Revise the material below by replacing every "GUI agent" with "computer-use agent", and reproduce all the other lines unchanged.

----

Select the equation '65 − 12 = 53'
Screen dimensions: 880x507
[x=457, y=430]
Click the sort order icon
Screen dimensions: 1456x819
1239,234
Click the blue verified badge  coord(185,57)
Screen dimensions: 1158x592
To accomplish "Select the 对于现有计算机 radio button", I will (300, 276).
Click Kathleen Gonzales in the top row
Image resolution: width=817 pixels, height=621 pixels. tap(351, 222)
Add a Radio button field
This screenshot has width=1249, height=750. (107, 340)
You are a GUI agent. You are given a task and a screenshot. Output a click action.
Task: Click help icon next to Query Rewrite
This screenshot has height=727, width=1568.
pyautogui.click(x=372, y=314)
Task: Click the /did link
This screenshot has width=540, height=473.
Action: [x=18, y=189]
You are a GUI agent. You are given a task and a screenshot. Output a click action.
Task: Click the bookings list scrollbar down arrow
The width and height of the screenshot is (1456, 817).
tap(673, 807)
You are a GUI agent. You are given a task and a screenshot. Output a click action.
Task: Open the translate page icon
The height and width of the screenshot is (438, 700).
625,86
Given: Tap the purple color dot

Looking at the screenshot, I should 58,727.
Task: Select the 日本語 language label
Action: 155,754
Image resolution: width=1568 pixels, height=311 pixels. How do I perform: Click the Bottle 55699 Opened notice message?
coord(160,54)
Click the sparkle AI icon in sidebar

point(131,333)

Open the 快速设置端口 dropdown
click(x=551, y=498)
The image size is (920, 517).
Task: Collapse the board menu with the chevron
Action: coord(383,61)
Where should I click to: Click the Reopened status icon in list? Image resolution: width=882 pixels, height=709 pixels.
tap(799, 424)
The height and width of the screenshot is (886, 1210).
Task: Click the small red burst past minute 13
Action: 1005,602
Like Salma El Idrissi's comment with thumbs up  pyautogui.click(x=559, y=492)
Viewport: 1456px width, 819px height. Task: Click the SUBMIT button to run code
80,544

----

**SOLUTION TO THE EXERCISE**
Select the equation '65 − 12 = 53'
Screen dimensions: 880x507
[x=457, y=430]
Click the sort order icon
Screen dimensions: 1456x819
1239,234
Click the blue verified badge  coord(185,57)
Screen dimensions: 1158x592
To accomplish "Select the 对于现有计算机 radio button", I will (300, 276).
Click Kathleen Gonzales in the top row
Image resolution: width=817 pixels, height=621 pixels. tap(351, 222)
Add a Radio button field
This screenshot has width=1249, height=750. (107, 340)
You are a computer-use agent. You are given a task and a screenshot. Output a click action.
Task: Click help icon next to Query Rewrite
This screenshot has height=727, width=1568.
pyautogui.click(x=372, y=314)
Task: Click the /did link
This screenshot has width=540, height=473.
Action: [x=18, y=189]
You are a computer-use agent. You are given a task and a screenshot. Output a click action.
Task: Click the bookings list scrollbar down arrow
The width and height of the screenshot is (1456, 817).
tap(673, 807)
You are a computer-use agent. You are given a task and a screenshot. Output a click action.
Task: Open the translate page icon
The height and width of the screenshot is (438, 700).
625,86
Given: Tap the purple color dot

Looking at the screenshot, I should 58,727.
Task: Select the 日本語 language label
Action: 155,754
Image resolution: width=1568 pixels, height=311 pixels. How do I perform: Click the Bottle 55699 Opened notice message?
coord(160,54)
Click the sparkle AI icon in sidebar

point(131,333)

Open the 快速设置端口 dropdown
click(x=551, y=498)
The image size is (920, 517).
Task: Collapse the board menu with the chevron
Action: coord(383,61)
Where should I click to: Click the Reopened status icon in list? Image resolution: width=882 pixels, height=709 pixels.
tap(799, 424)
The height and width of the screenshot is (886, 1210).
Task: Click the small red burst past minute 13
Action: 1005,602
Like Salma El Idrissi's comment with thumbs up  pyautogui.click(x=559, y=492)
Viewport: 1456px width, 819px height. Task: Click the SUBMIT button to run code
80,544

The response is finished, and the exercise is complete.